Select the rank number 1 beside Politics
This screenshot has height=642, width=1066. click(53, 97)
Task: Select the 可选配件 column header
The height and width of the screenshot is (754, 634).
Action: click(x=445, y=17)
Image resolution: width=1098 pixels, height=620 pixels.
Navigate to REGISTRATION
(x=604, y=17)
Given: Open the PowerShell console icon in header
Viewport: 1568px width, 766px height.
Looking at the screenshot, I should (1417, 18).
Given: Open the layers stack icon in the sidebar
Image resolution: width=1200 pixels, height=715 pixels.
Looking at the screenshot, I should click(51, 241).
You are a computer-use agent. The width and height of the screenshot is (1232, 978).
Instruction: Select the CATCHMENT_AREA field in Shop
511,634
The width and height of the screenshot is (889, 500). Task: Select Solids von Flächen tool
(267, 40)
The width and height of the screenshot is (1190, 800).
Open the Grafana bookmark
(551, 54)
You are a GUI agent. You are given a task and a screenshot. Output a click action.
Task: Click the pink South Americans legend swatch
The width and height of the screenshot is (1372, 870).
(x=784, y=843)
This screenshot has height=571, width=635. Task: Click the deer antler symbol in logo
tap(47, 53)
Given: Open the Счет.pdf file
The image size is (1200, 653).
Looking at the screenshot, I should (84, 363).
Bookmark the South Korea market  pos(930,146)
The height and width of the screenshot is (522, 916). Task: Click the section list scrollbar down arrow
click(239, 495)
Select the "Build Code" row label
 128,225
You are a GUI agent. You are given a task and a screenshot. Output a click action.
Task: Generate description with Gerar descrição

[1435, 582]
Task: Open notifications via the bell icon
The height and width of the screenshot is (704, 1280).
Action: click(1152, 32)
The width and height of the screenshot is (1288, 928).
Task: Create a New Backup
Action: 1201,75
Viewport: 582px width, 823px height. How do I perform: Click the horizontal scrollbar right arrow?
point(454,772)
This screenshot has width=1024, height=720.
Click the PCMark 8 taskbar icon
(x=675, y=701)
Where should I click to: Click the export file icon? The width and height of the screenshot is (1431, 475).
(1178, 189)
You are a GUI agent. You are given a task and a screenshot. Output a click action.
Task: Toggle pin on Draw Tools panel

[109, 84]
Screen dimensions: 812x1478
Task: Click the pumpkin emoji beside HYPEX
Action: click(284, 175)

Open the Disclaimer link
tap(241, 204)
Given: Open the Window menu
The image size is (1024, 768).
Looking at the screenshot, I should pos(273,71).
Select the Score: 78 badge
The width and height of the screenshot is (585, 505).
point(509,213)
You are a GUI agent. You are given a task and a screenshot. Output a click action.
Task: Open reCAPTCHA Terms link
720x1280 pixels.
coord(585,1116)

WHAT IS REQUIRED:
Once you have read the data above, print all of it again exactly.

OUTPUT:
Select the rank number 1 beside Politics
This screenshot has height=642, width=1066. click(53, 97)
Task: Select the 可选配件 column header
The height and width of the screenshot is (754, 634).
Action: click(x=445, y=17)
Image resolution: width=1098 pixels, height=620 pixels.
Navigate to REGISTRATION
(x=604, y=17)
Given: Open the PowerShell console icon in header
Viewport: 1568px width, 766px height.
Looking at the screenshot, I should (1417, 18).
Given: Open the layers stack icon in the sidebar
Image resolution: width=1200 pixels, height=715 pixels.
Looking at the screenshot, I should click(51, 241).
You are a computer-use agent. The width and height of the screenshot is (1232, 978).
Instruction: Select the CATCHMENT_AREA field in Shop
511,634
The width and height of the screenshot is (889, 500). Task: Select Solids von Flächen tool
(267, 40)
The width and height of the screenshot is (1190, 800).
Open the Grafana bookmark
(551, 54)
You are a GUI agent. You are given a task and a screenshot. Output a click action.
Task: Click the pink South Americans legend swatch
The width and height of the screenshot is (1372, 870).
(x=784, y=843)
This screenshot has height=571, width=635. Task: Click the deer antler symbol in logo
tap(47, 53)
Given: Open the Счет.pdf file
The image size is (1200, 653).
Looking at the screenshot, I should (84, 363).
Bookmark the South Korea market  pos(930,146)
The height and width of the screenshot is (522, 916). Task: Click the section list scrollbar down arrow
click(239, 495)
Select the "Build Code" row label
 128,225
You are a GUI agent. You are given a task and a screenshot. Output a click action.
Task: Generate description with Gerar descrição

[1435, 582]
Task: Open notifications via the bell icon
The height and width of the screenshot is (704, 1280).
Action: click(1152, 32)
The width and height of the screenshot is (1288, 928).
Task: Create a New Backup
Action: 1201,75
Viewport: 582px width, 823px height. How do I perform: Click the horizontal scrollbar right arrow?
point(454,772)
This screenshot has width=1024, height=720.
Click the PCMark 8 taskbar icon
(x=675, y=701)
Where should I click to: Click the export file icon? The width and height of the screenshot is (1431, 475).
(1178, 189)
You are a GUI agent. You are given a task and a screenshot. Output a click action.
Task: Toggle pin on Draw Tools panel

[109, 84]
Screen dimensions: 812x1478
Task: Click the pumpkin emoji beside HYPEX
Action: click(284, 175)

Open the Disclaimer link
tap(241, 204)
Given: Open the Window menu
The image size is (1024, 768).
Looking at the screenshot, I should pos(273,71).
Select the Score: 78 badge
The width and height of the screenshot is (585, 505).
point(509,213)
You are a GUI agent. You are given a task and a screenshot. Output a click action.
Task: Open reCAPTCHA Terms link
720x1280 pixels.
coord(585,1116)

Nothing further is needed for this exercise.